>>
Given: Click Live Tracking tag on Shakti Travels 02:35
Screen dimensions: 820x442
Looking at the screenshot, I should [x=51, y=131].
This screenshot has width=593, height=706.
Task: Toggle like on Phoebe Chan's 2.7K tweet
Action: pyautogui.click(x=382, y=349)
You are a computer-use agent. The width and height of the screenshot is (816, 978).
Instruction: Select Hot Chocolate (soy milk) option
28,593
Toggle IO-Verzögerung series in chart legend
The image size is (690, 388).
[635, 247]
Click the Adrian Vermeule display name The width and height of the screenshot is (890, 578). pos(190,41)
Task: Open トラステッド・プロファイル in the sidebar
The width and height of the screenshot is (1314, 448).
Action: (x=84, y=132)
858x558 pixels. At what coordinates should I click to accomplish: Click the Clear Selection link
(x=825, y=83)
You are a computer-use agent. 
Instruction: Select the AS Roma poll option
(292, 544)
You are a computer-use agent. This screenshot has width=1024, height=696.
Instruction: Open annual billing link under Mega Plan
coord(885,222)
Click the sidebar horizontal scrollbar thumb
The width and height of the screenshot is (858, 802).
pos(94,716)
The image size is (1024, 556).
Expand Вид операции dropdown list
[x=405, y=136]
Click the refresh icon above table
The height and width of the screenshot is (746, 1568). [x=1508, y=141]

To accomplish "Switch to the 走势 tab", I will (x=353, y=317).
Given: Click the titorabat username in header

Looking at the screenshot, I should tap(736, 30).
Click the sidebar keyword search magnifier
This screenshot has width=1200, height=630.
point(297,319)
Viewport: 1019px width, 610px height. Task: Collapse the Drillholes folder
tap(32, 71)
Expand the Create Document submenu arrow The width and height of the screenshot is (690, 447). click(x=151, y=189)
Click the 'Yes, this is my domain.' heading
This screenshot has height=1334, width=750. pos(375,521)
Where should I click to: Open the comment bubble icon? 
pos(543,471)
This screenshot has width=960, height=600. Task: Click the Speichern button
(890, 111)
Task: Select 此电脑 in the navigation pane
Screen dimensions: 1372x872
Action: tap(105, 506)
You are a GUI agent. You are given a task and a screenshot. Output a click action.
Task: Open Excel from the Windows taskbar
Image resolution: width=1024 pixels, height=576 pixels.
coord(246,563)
<<
EXERCISE DIRECTIONS: Copy each line of the material exactly as shown.

RESULT OF THE TASK:
Given: Click Live Tracking tag on Shakti Travels 02:35
Screen dimensions: 820x442
Looking at the screenshot, I should [x=51, y=131].
This screenshot has width=593, height=706.
Task: Toggle like on Phoebe Chan's 2.7K tweet
Action: pyautogui.click(x=382, y=349)
You are a computer-use agent. The width and height of the screenshot is (816, 978).
Instruction: Select Hot Chocolate (soy milk) option
28,593
Toggle IO-Verzögerung series in chart legend
The image size is (690, 388).
[635, 247]
Click the Adrian Vermeule display name The width and height of the screenshot is (890, 578). pos(190,41)
Task: Open トラステッド・プロファイル in the sidebar
The width and height of the screenshot is (1314, 448).
Action: (x=84, y=132)
858x558 pixels. At what coordinates should I click to accomplish: Click the Clear Selection link
(x=825, y=83)
You are a computer-use agent. 
Instruction: Select the AS Roma poll option
(292, 544)
You are a computer-use agent. This screenshot has width=1024, height=696.
Instruction: Open annual billing link under Mega Plan
coord(885,222)
Click the sidebar horizontal scrollbar thumb
The width and height of the screenshot is (858, 802).
pos(94,716)
The image size is (1024, 556).
Expand Вид операции dropdown list
[x=405, y=136]
Click the refresh icon above table
The height and width of the screenshot is (746, 1568). [x=1508, y=141]

To accomplish "Switch to the 走势 tab", I will (x=353, y=317).
Given: Click the titorabat username in header

Looking at the screenshot, I should tap(736, 30).
Click the sidebar keyword search magnifier
This screenshot has width=1200, height=630.
point(297,319)
Viewport: 1019px width, 610px height. Task: Collapse the Drillholes folder
tap(32, 71)
Expand the Create Document submenu arrow The width and height of the screenshot is (690, 447). click(x=151, y=189)
Click the 'Yes, this is my domain.' heading
This screenshot has height=1334, width=750. pos(375,521)
Where should I click to: Open the comment bubble icon? 
pos(543,471)
This screenshot has width=960, height=600. Task: Click the Speichern button
(890, 111)
Task: Select 此电脑 in the navigation pane
Screen dimensions: 1372x872
Action: tap(105, 506)
You are a GUI agent. You are given a task and a screenshot. Output a click action.
Task: Open Excel from the Windows taskbar
Image resolution: width=1024 pixels, height=576 pixels.
coord(246,563)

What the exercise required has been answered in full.